Businesses ignore the environment at their peril

The business environment is being shaped and turned upside down by three fundamental challenges:

  1. The need to rapidly adapt to political and economic change.
  2. Responding to increasing consumer demand and legislative requirement for greater sustainability and business transparency.
  3. The need for business and brands to engage and influence behaviours in employees and consumers.

Over the course of 2015 most companies have put the foundations in place to provide greater transparency in their business dealings and greater emphasis on sustainable business practices. Companies such as Marks & Spencer have a fairly comprehensive sustainability strategy whilst others have done little more than a bit of window dressing backed by copious amounts of PR spin.

As we start 2016 being seen to be “a good corporate citizen” will become an increasingly important consideration for companies. Companies hiding in tax havens, short-changing consumers with questionable service and business practices whilst evading or ignoring regulatory requirements will pay an increasingly heavy price with both regulators and customers. Whilst this is clearly a shift in the right direction very little of this has much positive impact on the local community that surrounds every business. Improved roads, high-speed rail links and international travel means that increasingly workers’ homes and family are considerable distances from where they work. Any interaction with the local environment is confined to staring at it out of the train, bus or car window. As a consequence companies and their employees feel little or no affinity with natural surroundings that are right on their workplace doorstep.
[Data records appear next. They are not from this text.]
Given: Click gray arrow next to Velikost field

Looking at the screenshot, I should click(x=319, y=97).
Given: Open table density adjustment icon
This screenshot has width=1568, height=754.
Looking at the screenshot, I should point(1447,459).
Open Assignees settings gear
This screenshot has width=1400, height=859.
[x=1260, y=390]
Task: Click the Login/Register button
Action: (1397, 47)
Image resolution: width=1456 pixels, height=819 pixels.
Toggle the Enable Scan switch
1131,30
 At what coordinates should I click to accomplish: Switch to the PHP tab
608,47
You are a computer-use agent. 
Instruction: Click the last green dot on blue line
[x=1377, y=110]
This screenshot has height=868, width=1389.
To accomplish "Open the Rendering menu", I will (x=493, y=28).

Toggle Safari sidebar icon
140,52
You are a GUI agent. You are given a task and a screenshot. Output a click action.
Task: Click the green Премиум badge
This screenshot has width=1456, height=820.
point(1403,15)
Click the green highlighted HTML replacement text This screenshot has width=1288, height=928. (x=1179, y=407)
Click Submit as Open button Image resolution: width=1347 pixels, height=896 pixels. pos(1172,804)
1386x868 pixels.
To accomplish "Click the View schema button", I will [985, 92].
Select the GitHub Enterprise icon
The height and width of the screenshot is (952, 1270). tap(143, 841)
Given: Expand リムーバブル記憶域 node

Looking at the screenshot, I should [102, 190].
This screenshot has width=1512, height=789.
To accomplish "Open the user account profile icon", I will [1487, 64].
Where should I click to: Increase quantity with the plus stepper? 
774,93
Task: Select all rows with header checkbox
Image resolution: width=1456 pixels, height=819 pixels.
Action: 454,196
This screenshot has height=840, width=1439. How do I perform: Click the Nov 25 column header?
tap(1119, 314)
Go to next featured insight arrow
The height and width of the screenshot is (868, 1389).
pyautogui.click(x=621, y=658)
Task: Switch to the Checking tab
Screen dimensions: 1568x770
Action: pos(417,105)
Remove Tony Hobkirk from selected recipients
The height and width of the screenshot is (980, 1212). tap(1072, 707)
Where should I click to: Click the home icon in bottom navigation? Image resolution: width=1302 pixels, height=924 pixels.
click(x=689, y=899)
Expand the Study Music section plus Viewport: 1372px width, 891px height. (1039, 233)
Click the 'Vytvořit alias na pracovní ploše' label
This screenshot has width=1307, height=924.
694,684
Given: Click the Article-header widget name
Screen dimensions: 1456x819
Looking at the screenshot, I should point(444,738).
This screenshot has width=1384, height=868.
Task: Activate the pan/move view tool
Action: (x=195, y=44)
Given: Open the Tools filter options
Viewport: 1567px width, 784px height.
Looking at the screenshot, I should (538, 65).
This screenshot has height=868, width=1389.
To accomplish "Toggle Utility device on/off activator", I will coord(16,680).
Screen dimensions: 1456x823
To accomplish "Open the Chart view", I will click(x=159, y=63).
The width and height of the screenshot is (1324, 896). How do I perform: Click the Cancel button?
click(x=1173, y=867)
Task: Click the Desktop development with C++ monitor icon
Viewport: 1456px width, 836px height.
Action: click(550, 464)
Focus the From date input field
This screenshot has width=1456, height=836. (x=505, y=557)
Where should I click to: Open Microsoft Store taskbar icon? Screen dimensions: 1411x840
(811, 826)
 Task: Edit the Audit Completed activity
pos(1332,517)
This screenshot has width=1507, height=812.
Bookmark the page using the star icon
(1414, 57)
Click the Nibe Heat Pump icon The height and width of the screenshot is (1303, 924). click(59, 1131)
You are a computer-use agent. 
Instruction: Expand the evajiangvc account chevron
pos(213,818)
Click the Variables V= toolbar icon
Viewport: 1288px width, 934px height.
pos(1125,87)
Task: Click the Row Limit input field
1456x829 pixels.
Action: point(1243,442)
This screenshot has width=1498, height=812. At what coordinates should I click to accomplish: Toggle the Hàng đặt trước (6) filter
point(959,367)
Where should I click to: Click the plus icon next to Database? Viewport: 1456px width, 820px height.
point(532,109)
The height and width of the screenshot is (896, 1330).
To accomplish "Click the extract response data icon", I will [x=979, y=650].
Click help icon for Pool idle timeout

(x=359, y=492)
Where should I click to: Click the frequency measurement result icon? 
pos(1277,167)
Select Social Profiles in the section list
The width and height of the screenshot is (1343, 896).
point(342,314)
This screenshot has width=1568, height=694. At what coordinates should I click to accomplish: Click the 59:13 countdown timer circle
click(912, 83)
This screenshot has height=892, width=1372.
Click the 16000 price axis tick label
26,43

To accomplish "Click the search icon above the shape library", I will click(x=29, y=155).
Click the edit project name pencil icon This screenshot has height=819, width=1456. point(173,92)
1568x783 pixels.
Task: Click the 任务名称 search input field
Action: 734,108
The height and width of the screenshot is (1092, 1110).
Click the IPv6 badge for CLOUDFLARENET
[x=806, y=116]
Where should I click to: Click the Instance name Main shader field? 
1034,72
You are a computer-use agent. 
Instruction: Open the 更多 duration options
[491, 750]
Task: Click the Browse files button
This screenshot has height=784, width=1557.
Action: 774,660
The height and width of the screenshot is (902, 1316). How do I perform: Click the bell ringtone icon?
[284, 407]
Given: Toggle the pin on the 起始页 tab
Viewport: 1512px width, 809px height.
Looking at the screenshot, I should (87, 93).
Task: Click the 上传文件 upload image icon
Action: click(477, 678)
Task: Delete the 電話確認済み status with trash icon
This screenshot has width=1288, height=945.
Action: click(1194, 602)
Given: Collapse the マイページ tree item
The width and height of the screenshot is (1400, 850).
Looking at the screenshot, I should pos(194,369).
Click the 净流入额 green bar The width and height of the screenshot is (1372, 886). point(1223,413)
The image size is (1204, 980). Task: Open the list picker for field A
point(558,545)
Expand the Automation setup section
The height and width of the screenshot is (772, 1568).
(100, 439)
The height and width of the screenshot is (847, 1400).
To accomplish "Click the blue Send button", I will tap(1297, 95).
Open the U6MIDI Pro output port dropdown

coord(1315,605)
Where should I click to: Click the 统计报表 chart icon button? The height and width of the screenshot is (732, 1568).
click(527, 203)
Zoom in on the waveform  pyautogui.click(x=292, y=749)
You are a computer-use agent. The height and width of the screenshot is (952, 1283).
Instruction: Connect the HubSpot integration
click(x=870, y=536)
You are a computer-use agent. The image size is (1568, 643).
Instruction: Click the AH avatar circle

This matters because larger national and international businesses that have the resources to invest in protecting and improving the local environment have very little engagement with it. Consequently Corporate, Social, Responsibility programmes become driven by brand association and scale of PR opportunity and not necessarily by what would help the local communities that serve them or the local environment that sustains them. We are well aware that many local businesses, large and small national and international do a lot to support and enhance the local environment. That said in an era of cash strapped local councils there is a real danger that too great a proportion of businesses will stand aside and fail to notice or care about the loss of local forests, parks and amenities, taking no interest in the environmental concerns right on their doorstep, preferring instead to pursue more emotive “PR rich” and global opportunities. In this instance they should not be surprised when their businesses flood, high streets and local amenities decline and local infrastructure deteriorates, not just where you work but also where you live because businesses in the area you live in will be equally ambivalent about the park, woodland or high street down the road from your house.